• [STATED EXERCISE]:
Format every line of the entries below as a numbered list, omitting blank lines and leaving out the pictures.

####

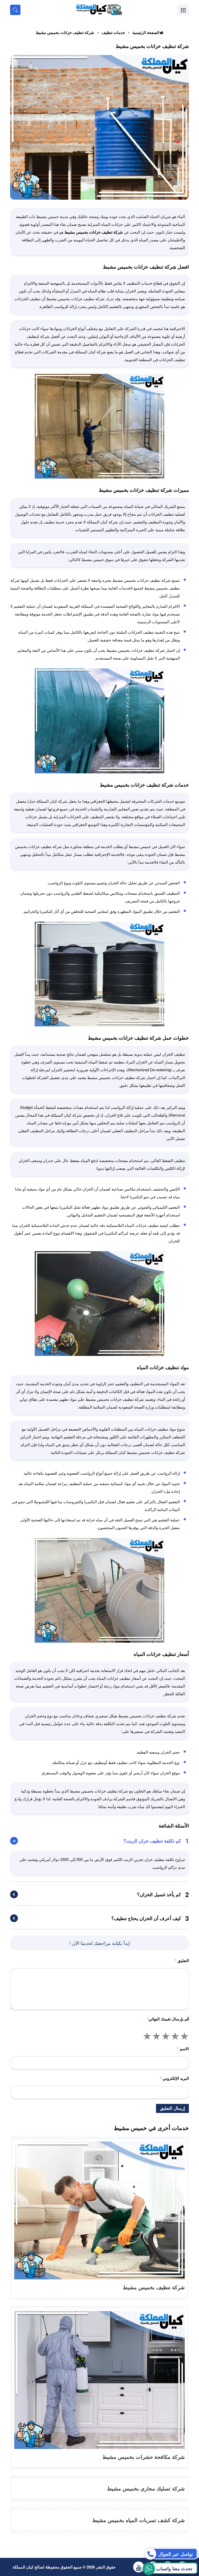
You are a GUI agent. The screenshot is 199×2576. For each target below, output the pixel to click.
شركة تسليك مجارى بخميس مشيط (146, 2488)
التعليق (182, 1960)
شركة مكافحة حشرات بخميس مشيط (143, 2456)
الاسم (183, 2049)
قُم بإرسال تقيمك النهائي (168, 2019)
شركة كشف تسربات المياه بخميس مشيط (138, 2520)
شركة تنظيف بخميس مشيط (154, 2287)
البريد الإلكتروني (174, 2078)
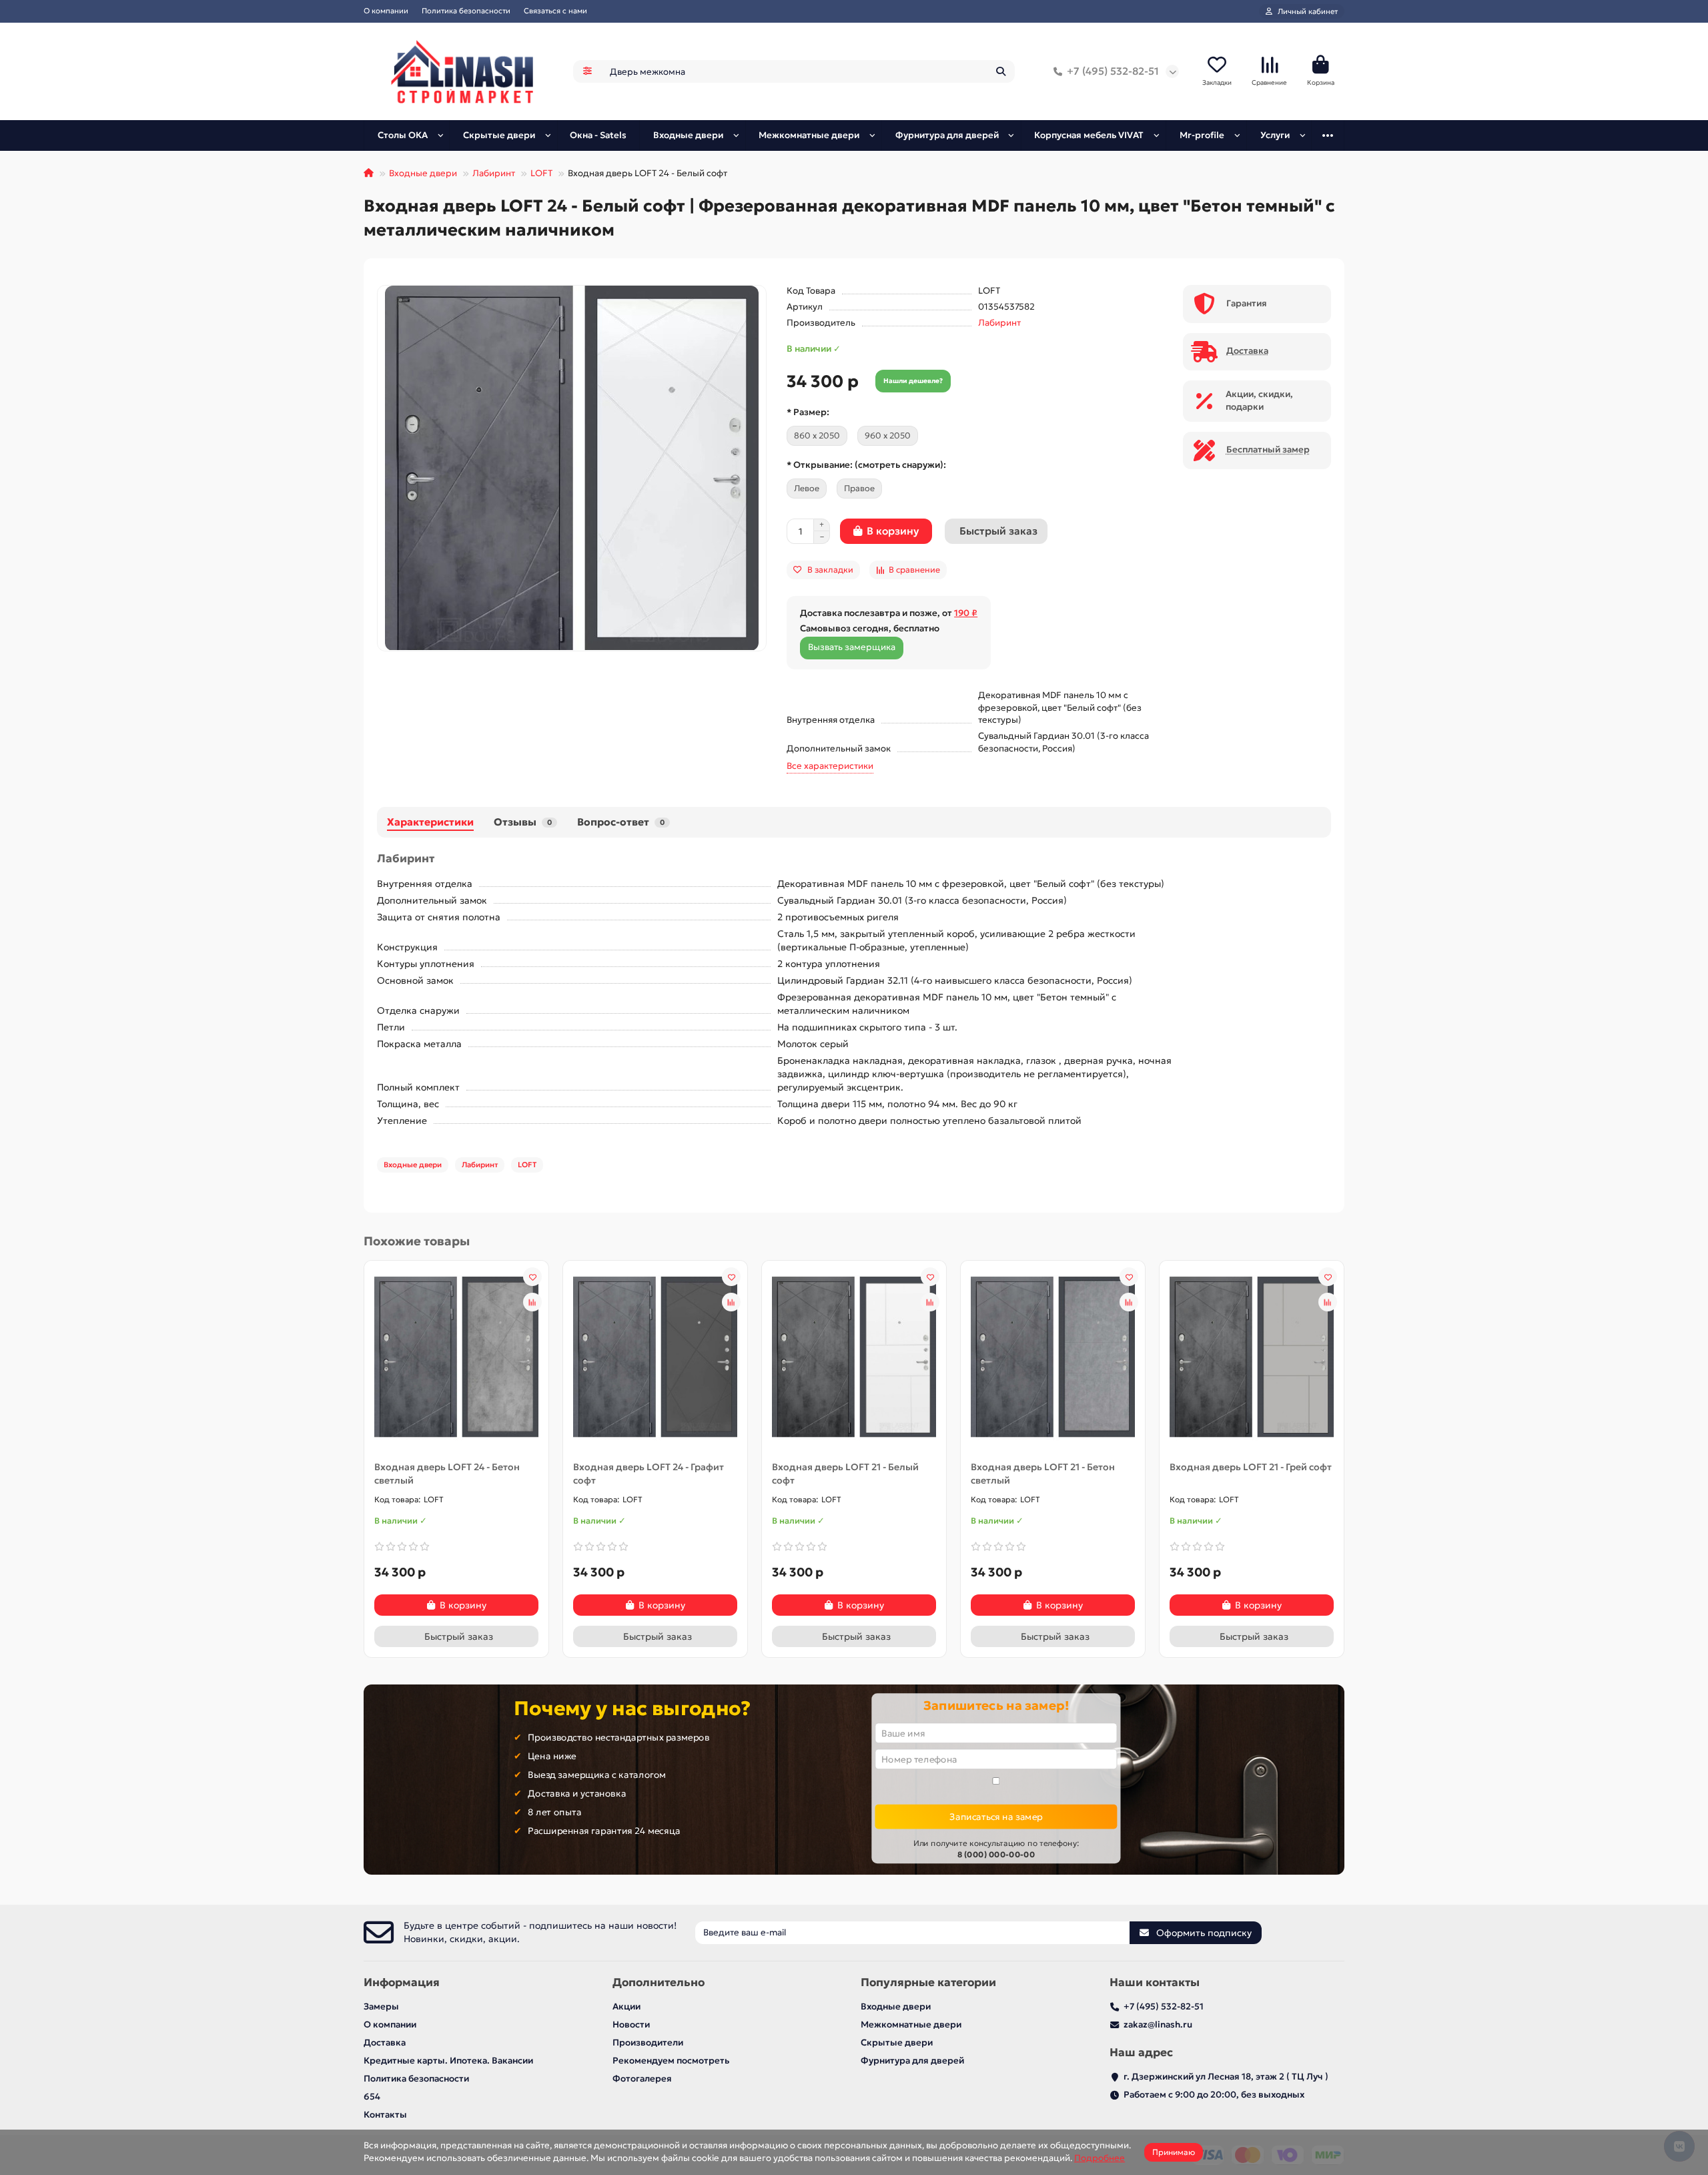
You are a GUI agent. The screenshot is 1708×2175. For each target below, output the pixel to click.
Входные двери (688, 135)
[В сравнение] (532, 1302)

####

• [FULL RESPONSE]:
1. You are a GUI agent. The screenshot is 199×2576. For each target below, output the pixel to click.
2. شركة تسليك مجارى بخميس مشيط (146, 2488)
3. التعليق (182, 1960)
4. شركة مكافحة حشرات بخميس مشيط (143, 2456)
5. الاسم (183, 2049)
6. قُم بإرسال تقيمك النهائي (168, 2019)
7. شركة كشف تسربات المياه بخميس مشيط (138, 2520)
8. شركة تنظيف بخميس مشيط (154, 2287)
9. البريد الإلكتروني (174, 2078)
10. You are a GUI agent. The screenshot is 1708×2175. For each target below, output the pixel to click.
11. Входные двери (688, 135)
12. [В сравнение] (532, 1302)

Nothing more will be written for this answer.